On 21 September 2025, Medical Dialogues reported that Biocon has received recommendations from India’s Subject Expert Committee (SEC) under the Central Drugs Standard Control Organisation (CDSCO) to import and market its biosimilar to Regeneron/Bayer’s Eylea® (aflibercept) in India for multiple ophthalmic indications (in 40mg/ml vial form for injection). Biocon is required to submit a Phase IV (post-marketing) clinical trial protocol to the CDSCO within 3 months of the grant of marketing authorisation.
Biocon also announced on 18 September 2025 that Yesafili® (aflibercept), in vial and prefilled syringe presentations, is now publicly funded on the Ontario Drug Benefit Formulary/Comparative Drug Index for the advanced treatment of patients with retinal diseases.

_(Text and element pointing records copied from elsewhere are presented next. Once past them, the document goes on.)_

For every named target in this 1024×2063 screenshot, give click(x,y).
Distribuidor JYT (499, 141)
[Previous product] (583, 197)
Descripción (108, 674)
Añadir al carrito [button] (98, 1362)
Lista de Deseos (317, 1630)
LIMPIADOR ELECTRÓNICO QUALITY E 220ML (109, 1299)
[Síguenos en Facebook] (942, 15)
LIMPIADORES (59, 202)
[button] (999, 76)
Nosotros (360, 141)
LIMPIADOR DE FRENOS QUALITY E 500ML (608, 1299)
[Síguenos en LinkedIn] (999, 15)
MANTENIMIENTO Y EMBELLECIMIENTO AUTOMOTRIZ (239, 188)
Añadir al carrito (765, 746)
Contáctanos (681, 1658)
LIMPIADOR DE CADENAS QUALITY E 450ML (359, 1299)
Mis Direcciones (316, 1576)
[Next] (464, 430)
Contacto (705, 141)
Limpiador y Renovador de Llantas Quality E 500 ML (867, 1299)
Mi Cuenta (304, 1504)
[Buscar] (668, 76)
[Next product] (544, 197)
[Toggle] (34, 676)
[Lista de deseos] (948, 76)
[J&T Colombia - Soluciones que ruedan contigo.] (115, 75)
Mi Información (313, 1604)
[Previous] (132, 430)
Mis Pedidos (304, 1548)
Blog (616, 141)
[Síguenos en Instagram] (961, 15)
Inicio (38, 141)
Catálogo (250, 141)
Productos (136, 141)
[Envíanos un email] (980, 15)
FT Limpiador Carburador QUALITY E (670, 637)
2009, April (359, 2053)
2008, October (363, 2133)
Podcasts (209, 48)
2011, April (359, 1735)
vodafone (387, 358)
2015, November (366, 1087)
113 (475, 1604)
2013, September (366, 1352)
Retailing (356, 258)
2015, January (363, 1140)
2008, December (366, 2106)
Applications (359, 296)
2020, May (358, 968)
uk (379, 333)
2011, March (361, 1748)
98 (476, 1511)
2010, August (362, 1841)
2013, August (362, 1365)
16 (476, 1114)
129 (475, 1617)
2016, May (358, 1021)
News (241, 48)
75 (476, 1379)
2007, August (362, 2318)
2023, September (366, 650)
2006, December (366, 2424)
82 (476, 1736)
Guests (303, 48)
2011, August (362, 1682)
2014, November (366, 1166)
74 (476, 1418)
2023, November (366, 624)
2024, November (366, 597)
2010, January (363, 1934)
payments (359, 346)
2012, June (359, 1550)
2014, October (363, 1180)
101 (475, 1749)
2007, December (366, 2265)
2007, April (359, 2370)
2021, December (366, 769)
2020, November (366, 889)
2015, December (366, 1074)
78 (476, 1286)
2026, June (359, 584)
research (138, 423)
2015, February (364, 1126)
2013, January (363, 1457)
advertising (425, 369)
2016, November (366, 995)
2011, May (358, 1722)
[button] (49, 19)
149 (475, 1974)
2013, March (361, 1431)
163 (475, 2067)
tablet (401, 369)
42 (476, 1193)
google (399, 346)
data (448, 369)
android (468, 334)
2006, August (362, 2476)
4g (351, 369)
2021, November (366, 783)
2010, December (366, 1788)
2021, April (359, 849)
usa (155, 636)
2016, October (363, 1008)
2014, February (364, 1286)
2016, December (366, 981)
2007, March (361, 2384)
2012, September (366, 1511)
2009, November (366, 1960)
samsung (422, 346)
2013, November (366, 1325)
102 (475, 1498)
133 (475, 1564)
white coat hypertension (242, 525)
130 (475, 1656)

Yesafili® was reported to be the first aflibercept biosimilar approved in Canada in June 2025 and was launched in July 2025 under a March 2024 settlement between Biocon and Regeneron/Bayer.
Biocon’s Yesafili® was approved in Europe in September 2023 but is not yet on the market. In April 2025, Biocon and Regeneron settled US BPCIA litigation regarding aflibercept, paving the way for a US launch of Yesafili® in the second half of 2026, or earlier under certain undisclosed circumstances.